Collection entries
——————————
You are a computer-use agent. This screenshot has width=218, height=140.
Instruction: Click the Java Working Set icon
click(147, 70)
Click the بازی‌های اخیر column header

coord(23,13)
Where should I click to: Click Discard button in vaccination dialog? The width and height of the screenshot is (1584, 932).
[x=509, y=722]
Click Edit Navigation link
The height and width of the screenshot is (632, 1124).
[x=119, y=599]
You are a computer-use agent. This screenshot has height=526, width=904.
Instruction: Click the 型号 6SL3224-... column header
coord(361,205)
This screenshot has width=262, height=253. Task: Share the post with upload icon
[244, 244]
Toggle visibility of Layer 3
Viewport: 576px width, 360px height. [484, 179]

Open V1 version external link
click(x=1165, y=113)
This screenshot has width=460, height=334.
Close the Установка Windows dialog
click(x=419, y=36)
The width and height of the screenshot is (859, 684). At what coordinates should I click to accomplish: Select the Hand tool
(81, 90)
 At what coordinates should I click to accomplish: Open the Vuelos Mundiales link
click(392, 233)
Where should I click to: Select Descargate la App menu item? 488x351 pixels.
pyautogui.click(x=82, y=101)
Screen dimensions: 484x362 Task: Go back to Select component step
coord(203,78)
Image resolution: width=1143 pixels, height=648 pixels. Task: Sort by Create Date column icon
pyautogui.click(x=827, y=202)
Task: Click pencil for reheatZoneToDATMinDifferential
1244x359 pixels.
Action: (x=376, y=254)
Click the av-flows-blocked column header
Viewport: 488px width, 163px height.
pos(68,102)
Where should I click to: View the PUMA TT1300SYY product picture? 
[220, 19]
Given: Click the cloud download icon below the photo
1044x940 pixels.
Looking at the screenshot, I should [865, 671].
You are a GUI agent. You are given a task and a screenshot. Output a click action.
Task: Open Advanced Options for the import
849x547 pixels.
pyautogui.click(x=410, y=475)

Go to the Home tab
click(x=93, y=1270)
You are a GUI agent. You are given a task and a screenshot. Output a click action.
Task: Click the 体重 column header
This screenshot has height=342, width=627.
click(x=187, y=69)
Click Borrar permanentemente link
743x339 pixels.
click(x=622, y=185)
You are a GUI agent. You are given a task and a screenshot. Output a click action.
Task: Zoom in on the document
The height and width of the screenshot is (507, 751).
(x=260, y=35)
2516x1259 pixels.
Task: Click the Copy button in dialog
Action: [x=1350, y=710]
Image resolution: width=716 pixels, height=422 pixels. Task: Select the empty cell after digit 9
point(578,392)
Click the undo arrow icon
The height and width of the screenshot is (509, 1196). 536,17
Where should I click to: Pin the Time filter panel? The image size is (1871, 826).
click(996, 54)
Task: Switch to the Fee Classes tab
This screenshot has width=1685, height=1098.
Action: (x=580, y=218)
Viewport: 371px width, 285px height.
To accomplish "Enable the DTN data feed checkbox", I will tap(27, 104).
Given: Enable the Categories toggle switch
——————————
**WRITTEN EXERCISE**: Rewrite the lines above, putting "Brush tool" wherever "Hand tool" appears and keeping everything else the same.

**FULL ANSWER**:
You are a computer-use agent. This screenshot has width=218, height=140.
Instruction: Click the Java Working Set icon
click(147, 70)
Click the بازی‌های اخیر column header

coord(23,13)
Where should I click to: Click Discard button in vaccination dialog? The width and height of the screenshot is (1584, 932).
[x=509, y=722]
Click Edit Navigation link
The height and width of the screenshot is (632, 1124).
[x=119, y=599]
You are a computer-use agent. This screenshot has height=526, width=904.
Instruction: Click the 型号 6SL3224-... column header
coord(361,205)
This screenshot has width=262, height=253. Task: Share the post with upload icon
[244, 244]
Toggle visibility of Layer 3
Viewport: 576px width, 360px height. [484, 179]

Open V1 version external link
click(x=1165, y=113)
This screenshot has width=460, height=334.
Close the Установка Windows dialog
click(x=419, y=36)
The width and height of the screenshot is (859, 684). At what coordinates should I click to accomplish: Select the Brush tool
(81, 90)
 At what coordinates should I click to accomplish: Open the Vuelos Mundiales link
click(392, 233)
Where should I click to: Select Descargate la App menu item? 488x351 pixels.
pyautogui.click(x=82, y=101)
Screen dimensions: 484x362 Task: Go back to Select component step
coord(203,78)
Image resolution: width=1143 pixels, height=648 pixels. Task: Sort by Create Date column icon
pyautogui.click(x=827, y=202)
Task: Click pencil for reheatZoneToDATMinDifferential
1244x359 pixels.
Action: (x=376, y=254)
Click the av-flows-blocked column header
Viewport: 488px width, 163px height.
pos(68,102)
Where should I click to: View the PUMA TT1300SYY product picture? 
[220, 19]
Given: Click the cloud download icon below the photo
1044x940 pixels.
Looking at the screenshot, I should [865, 671].
You are a GUI agent. You are given a task and a screenshot. Output a click action.
Task: Open Advanced Options for the import
849x547 pixels.
pyautogui.click(x=410, y=475)

Go to the Home tab
click(x=93, y=1270)
You are a GUI agent. You are given a task and a screenshot. Output a click action.
Task: Click the 体重 column header
This screenshot has height=342, width=627.
click(x=187, y=69)
Click Borrar permanentemente link
743x339 pixels.
click(x=622, y=185)
You are a GUI agent. You are given a task and a screenshot. Output a click action.
Task: Zoom in on the document
The height and width of the screenshot is (507, 751).
(x=260, y=35)
2516x1259 pixels.
Task: Click the Copy button in dialog
Action: [x=1350, y=710]
Image resolution: width=716 pixels, height=422 pixels. Task: Select the empty cell after digit 9
point(578,392)
Click the undo arrow icon
The height and width of the screenshot is (509, 1196). 536,17
Where should I click to: Pin the Time filter panel? The image size is (1871, 826).
click(996, 54)
Task: Switch to the Fee Classes tab
This screenshot has width=1685, height=1098.
Action: (x=580, y=218)
Viewport: 371px width, 285px height.
To accomplish "Enable the DTN data feed checkbox", I will tap(27, 104).
Given: Enable the Categories toggle switch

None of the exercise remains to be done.